**Metin Bloğu:**
Danıştay Kararı 5. Daire 1997/12 E. 1998/513 K. 25.02.1998 T.

5. Daire         1997/12 E.  ,  1998/513 K.
T.C.
D A N I Ş T A Y
BEŞİNCİ DAİRE
Esas No: 1997/12
Karar No: 1998/513

Davacı: …
Vekili: …
Davalı: Sosyal Sigortalar Kurumu Genel Müdürlüğü
Vekili: …

İsteğin Özeti: 12.12.1996 günlü, 22845 sayılı Resmi Gazetede yayımlanarak yürürlüğe giren Sosyal Sigortalar Kurumu Personelinin Yer Değiştirme Suretiyle Atanmalarına İlişkin Yönetmeliğin Yürürlükten Kaldırılması Hakkında Yönetmelik’in iptali isteminden ibarettir.

Savunmanın Özeti: 4792 sayılı Kanunun Yönetim Kurulunun görev ve yetkilerini düzenleyen 11(D). maddesi uyarınca, dava konusu edilen Yönetmeliğin Yönetim Kurulu tarafından incelenip Bakanlıkça onandığı; bu nedenle Çalışma ve Sosyal Güvenlik Bakanlığı’nın da hasım mevkiine alınmasının gerektiği; davacının bu davayı açmakta herhangi bir menfaatinin bulunmadığı; Yönetmeliğin, kapsamının sınırlı olması, kurumun yetişmiş personelinin ayrılmasına ve aile birliğinin parçalanmasına sebebiyet vermesi nedenleriyle ve Kurumun reorganizasyonu, hizmette yeni oluşan gelişmeleri düzenlemek ve uygulamadaki aksaklıkları gidermek amacıyla yürürlükten kaldırıldığı; ihtiyacı karşılayacak yeni bi Yönetmelik için çalışmaların yapıldığı öne sürülerek davanın reddi gerektiği savunulmaktadır.

Danıştay Tetkik Hakimi: …
Düşüncesi: Yeni Yönetmelik yürürlüğe konulmadan önceki yönetmelik yürürlükten kaldırılarak personelin naklen atanmasında uygulanacak objektif kurallar yok edilmiş, böylecel takdir yetkisinin keyfi biçimde kullanılmasına imkan verecek bir ortam yaratılmış olduğundan, dava konusu Yönetmelik maksat unsuru yönünden hukuka aykırı blunmaktadır.
Bu nedenle iptal kararı verilmesi gerektiği düşünülmüştür.

Danıştay Savcısı: …
Düşüncesi: Davalı idarede, … Müdür Yardımcısı olarak görev yapan davacı, 12.12.1996 günlü, 22845 sayılı Resmi Gazetede yayımlanarak yürürlüğe giren Sosyal Sigortalar Kurumu Personelinin Yer Değiştirme Suretiyle Atanmalarına İlişkin Yönetmeliğin Yürürlükten Kaldırılması Hakkında Yönetmeliğin; çıkarılış yöntemi bakımından, hukuka aykırı bulunduğunu, yönetmeliğin yürürlükten kaldırılması ile yeni bir düzenleme getirilmediğinden sübjektif işlemler yapılmasına yol açarak hizmetin aksamasına neden olacağını ileri sürerek iptalini istemektedir.

**Gösterilen Malzeme:**
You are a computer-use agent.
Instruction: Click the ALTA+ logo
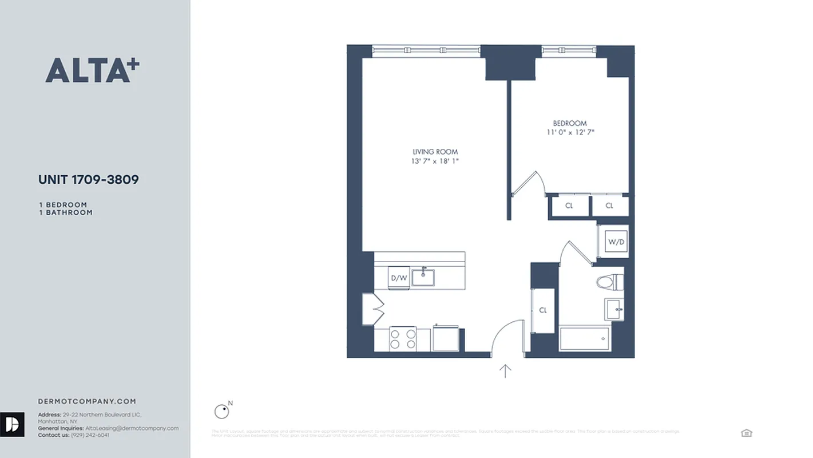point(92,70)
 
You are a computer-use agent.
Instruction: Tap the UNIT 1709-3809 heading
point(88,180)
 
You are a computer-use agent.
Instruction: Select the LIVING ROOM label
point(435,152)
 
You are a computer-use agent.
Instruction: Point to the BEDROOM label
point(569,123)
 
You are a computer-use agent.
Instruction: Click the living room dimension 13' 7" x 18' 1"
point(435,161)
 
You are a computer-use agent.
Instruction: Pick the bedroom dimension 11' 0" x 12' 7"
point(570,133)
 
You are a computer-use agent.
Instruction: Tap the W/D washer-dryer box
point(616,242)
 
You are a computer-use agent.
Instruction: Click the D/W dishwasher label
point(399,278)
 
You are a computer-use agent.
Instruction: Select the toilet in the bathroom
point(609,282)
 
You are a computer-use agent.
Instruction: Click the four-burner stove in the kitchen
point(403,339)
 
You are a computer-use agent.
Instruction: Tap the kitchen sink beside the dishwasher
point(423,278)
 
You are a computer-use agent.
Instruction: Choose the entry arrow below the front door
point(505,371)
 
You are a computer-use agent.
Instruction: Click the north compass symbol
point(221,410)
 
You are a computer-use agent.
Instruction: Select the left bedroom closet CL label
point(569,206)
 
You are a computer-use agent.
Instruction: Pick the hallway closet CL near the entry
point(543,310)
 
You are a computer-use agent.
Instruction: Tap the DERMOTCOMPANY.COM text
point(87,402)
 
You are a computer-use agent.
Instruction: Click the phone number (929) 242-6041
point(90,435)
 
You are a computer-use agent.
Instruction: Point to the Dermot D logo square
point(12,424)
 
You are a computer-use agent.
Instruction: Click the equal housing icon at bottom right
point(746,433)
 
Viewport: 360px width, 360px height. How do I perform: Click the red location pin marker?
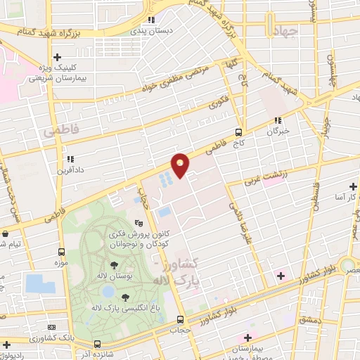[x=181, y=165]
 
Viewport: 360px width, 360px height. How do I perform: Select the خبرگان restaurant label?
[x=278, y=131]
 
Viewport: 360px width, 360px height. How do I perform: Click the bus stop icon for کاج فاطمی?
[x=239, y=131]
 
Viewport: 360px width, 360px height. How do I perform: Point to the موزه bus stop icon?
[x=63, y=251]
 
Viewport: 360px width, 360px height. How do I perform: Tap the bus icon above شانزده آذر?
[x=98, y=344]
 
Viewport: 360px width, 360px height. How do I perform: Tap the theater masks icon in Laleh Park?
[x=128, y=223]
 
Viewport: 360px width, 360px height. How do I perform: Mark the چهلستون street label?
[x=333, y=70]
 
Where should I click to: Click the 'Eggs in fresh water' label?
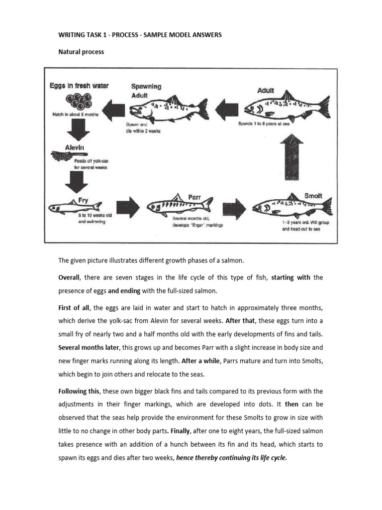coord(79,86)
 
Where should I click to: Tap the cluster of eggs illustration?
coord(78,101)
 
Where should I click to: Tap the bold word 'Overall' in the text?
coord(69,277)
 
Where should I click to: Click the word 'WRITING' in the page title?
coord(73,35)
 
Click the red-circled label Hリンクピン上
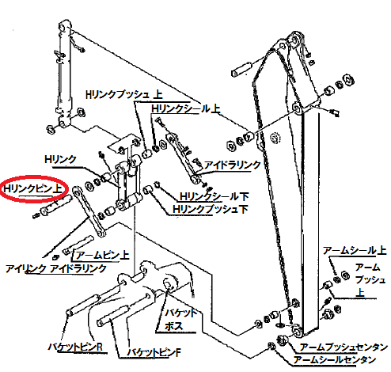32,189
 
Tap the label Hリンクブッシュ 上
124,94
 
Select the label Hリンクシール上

**Talimat 1:**
Danıştay kararında "İsteğin Özeti: 12.12.1996" ile "iptali isteminden ibarettir." arasındaki bölümü, her iki uç dahil, "Sosyal Sigortalar Kurumu" adını "SSK" olarak yeniden adlandırıp tekrar yazın.
**Talimat 2:**
Danıştay kararını, gösterilen son cümlenin ardından aynı üslupla ileriye taşıyın.
Bu malzemenin metinle hiçbir ilgisi yoktur.

**Yanıt 1:**
İsteğin Özeti: 12.12.1996 günlü, 22845 sayılı Resmi Gazetede yayımlanarak yürürlüğe giren SSK Personelinin Yer Değiştirme Suretiyle Atanmalarına İlişkin Yönetmeliğin Yürürlükten Kaldırılması Hakkında Yönetmelik’in iptali isteminden ibarettir.

**Yanıt 2:**
Davalı idare ise, davaya konu düzenleyici işlemin iptal edilmesinde davacının menfaatinin bulunmadığını, usule ilişkin iddialarının dayanaksız olduğunu, kamu hizmetinde verimliliği artırmak amacıyla yönetmeliğin yürürlükten kaldırıldığını, yeni yönetmelik çalışmalarına başlandığını öne sürerek yersiz açılan davanın reddini savunmaktadır.
2577 sayılı İdari Yargılama Usulü Kanununun 2. meddesinin 4001 sayılı Kanunla değişik 1. fıkrasının (a) bendinde yer alan “kişisel hakları ihlal edilenler” ibaresi Anayasa Mahkemesinin 21.9.1995 günlü, E:1995/27, K:1995/47 sayılı Kararıyla Anayasa’ya aykırı bulunarak iptal edilmiş ve bu konuda henüz bir yasal düzenleme yapılmamıştır.
İdare Hukukunun genel ilkeleri uyarınca iptal davalarının özelliği dikkate alındığında, iptal davası açılabilmesi için gerçek ya da tüzel kişiler ile dava konusu işlem arasında menfaat bağının bulunması yeterlidir.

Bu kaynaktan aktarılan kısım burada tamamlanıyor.